Written by Greg Rucka
Art by Chris Samnee
From Oni
A surprisingly excellent week: not only were Casanova, 100 Bullets and The Exterminators all up to their unusually high standards, but the new Wildstorm books (The Authority, Wildcats) weren't completely terrible. Still, Queen & Country, a rarely published book (this is probably the fourth, maybe, this year) has, for the first time, won the top spot. It is not because of its hyper-realism--that is pretty standard for this British spy saga. It is not because of its art--which is, as always, a bit perfunctory and simplistic. It is not because of the terse, sober dialog--31 issues in, it is clear that is one of its strengths. And no, it is not because of it's uncomfortable prescience: Iraqi's kidnapping three British nationalists and preparing to decapitate them on Al-Jazeera.
Although none of those things hurt it's chances.
So why did a comic that, in all honesty, would work better as a film (a film is actually in the works;) why did a comic that has never (including this issue) really worked in single issues (bar none, every one of Country's story arcs are far better in collected formats;) why did this comic beat out a group of comics that were all, individually, better issues?
It's not an easy answer--when comics are forced into competition, hard and fast rules can't really apply: some weeks a super-hero comic doesn't have a chance (more often than one might think, this is true) and some comics (Casanova, 100 Bullets, Dork, and Solo for example) are left out of competition sheerly because they're pretty much always great, and so get judged against themselves. Queen & Country is a different kind of a beast: it's unlike any other comic on the shelves, and, in actuality, really incomparable. It's a spy comic similar to the work of Le Carre or Spooks--high on angst and geopolitical discussion, interspersed with uncomfortable acts of high violence. Recent forays into spy comics from writers like Andy Diggle and Warren Ellis, entertaining as they've been, have been more in the vein of 24 or Ian Fleming: cool individuals being violent, with nods to realpolitik to support their plot. Queen & Country has, for it's entirety of existence, strove to hit a different angle: it's more action-y sequences have never been as compelling as it's alcoholic personality disorders, and it's dialog has always been rapid-fire C-Span material. It doesn't always make for the most fascinating reading, and is even unwieldy at times; even worse, it occasionally seems to be hiding very little substance beneath the forbidding style. Still, it is not like Rucka hasn't been trying: out of all of his comics work, Queen & Country certainly carries a sense of moral and psychological weight that his factory work for Batman never attained. (That isn't necessarily his fault: working for Oni Press on a creator-owned book is probably far more exciting than working on a big title for a bunch of editors.)

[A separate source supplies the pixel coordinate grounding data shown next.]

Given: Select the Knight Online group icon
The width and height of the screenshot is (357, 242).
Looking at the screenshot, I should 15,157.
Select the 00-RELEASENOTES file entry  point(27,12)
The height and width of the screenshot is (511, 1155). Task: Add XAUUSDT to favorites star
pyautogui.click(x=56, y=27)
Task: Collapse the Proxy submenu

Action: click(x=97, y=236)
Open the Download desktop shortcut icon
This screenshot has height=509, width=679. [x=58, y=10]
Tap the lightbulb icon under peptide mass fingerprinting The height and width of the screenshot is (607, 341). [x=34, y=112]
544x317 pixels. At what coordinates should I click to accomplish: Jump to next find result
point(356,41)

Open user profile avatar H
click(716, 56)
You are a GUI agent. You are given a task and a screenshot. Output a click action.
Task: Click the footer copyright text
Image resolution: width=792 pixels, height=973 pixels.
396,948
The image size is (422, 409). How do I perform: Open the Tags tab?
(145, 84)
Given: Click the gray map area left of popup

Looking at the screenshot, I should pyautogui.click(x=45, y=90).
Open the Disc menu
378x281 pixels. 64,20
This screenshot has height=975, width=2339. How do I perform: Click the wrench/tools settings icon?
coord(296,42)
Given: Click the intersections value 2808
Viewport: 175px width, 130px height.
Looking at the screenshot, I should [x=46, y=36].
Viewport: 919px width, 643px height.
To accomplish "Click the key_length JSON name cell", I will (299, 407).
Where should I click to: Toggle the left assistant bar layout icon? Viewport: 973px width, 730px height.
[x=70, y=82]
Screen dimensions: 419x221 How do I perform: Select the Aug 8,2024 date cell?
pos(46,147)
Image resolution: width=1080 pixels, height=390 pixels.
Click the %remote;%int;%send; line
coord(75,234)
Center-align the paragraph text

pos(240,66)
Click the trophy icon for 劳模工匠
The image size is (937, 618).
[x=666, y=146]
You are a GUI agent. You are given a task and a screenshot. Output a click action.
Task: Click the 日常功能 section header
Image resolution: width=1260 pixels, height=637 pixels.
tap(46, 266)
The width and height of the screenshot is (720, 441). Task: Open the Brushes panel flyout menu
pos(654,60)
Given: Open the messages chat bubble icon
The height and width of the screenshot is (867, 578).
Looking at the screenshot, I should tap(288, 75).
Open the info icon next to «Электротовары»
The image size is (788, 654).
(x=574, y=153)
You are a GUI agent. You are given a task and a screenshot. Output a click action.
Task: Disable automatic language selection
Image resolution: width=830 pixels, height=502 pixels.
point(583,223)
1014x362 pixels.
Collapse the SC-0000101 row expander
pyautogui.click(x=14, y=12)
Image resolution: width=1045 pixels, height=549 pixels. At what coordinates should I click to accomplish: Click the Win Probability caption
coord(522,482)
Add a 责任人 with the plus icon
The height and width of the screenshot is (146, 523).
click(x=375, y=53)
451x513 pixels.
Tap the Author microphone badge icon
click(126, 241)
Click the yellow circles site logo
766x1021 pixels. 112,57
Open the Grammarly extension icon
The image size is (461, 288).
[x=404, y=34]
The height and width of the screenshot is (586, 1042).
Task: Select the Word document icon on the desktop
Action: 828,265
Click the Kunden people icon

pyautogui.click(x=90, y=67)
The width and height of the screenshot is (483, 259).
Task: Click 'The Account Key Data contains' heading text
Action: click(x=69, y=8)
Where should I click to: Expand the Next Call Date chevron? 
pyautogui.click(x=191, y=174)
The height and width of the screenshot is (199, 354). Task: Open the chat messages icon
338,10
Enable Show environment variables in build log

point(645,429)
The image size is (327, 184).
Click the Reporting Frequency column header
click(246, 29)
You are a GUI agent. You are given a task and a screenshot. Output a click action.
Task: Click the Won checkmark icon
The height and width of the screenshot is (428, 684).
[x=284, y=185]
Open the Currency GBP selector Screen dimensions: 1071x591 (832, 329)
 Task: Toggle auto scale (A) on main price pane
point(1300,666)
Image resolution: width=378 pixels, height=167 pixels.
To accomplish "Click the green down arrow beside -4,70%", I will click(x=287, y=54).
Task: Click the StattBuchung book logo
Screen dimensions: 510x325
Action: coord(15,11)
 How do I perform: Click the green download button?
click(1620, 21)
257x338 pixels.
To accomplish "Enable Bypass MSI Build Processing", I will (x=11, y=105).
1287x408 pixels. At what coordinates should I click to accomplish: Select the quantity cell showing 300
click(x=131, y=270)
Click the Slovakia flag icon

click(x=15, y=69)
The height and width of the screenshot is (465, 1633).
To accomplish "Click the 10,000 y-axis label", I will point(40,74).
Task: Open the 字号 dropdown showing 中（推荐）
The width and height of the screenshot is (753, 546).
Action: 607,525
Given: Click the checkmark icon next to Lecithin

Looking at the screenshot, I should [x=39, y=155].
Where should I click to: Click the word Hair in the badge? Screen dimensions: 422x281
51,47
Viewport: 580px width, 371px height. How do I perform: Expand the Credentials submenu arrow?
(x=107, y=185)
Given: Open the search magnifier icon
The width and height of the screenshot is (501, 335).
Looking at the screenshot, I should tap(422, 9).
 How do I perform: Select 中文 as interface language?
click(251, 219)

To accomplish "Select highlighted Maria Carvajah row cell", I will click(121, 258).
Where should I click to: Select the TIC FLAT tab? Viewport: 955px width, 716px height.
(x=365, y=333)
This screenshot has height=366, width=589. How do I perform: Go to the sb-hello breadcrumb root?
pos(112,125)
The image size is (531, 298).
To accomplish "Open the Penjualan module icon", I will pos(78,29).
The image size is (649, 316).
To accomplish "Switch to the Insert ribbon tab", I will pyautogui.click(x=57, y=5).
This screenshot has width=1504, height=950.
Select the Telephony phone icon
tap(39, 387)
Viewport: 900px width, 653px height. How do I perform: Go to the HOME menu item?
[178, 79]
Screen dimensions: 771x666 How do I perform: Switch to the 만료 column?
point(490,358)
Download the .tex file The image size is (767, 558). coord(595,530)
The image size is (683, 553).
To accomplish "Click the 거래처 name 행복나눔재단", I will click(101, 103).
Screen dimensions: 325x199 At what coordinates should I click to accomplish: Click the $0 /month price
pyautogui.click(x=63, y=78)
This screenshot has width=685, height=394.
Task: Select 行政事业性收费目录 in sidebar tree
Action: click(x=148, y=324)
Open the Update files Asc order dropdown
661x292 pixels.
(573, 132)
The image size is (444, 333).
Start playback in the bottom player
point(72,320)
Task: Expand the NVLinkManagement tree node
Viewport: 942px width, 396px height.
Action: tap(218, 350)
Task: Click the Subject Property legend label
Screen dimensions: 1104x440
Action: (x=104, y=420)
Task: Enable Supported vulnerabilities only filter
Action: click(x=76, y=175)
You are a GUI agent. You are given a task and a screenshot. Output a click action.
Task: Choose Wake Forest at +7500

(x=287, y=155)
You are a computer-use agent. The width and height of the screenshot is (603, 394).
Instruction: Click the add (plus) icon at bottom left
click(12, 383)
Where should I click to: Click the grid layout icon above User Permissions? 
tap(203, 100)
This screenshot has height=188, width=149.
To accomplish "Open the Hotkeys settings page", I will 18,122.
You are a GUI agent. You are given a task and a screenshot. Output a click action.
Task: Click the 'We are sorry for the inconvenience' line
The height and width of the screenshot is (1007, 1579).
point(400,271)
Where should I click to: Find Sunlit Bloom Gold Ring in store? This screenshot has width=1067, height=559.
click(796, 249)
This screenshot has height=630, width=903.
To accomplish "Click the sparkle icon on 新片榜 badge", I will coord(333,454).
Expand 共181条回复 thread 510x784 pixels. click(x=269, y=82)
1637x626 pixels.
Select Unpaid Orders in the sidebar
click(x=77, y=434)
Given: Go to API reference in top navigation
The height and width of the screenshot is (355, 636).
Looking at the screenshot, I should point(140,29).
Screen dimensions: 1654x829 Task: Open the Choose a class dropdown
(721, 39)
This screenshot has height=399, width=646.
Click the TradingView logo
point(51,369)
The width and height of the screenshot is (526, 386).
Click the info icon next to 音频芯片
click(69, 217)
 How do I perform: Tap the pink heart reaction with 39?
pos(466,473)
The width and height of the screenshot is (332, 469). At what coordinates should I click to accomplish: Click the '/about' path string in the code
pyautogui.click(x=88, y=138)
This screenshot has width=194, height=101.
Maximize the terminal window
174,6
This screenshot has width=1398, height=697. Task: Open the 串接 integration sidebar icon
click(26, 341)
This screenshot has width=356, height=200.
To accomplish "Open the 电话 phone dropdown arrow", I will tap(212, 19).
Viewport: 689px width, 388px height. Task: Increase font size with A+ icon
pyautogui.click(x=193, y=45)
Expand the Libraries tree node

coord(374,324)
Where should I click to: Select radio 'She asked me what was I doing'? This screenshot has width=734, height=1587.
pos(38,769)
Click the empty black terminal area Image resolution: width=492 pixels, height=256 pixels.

The latest issue of Country is one of the more upsetting reads of the year: no one dies, and regardless of the misleading cover, no one is tortured either--but the tense, depressing negotiations in a London-based field office juxtaposed with the frightening group of Iraqi's in Baghdad is so timely, so fucking "tomorrow morning" that it reads less like a comic and more like a news story. While it may not necessarily have been the "best" comic that came out yesterday, it's certainly a unique and innovative piece of work--and it's never unexciting to hold one of those for the first time.